(Exercise details): Please report each line of the records below that contains the word "width", copying every such line in full.

(Data excerpts):
_____

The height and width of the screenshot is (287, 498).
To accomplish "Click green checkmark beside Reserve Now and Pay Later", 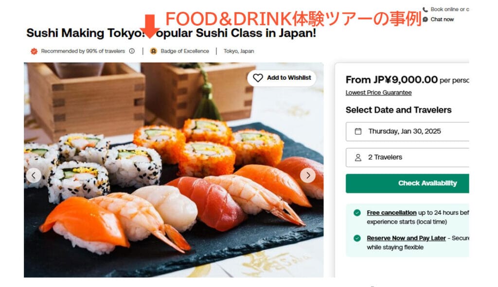I will click(x=357, y=238).
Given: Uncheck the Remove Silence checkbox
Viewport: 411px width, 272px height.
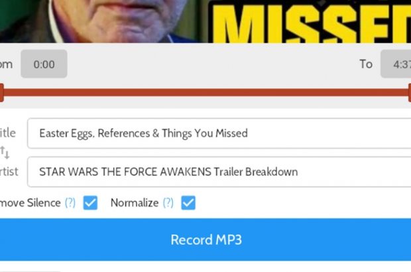Looking at the screenshot, I should [x=90, y=203].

_____

(Problem solution):
The height and width of the screenshot is (287, 498).
Viewport: 411px width, 272px height.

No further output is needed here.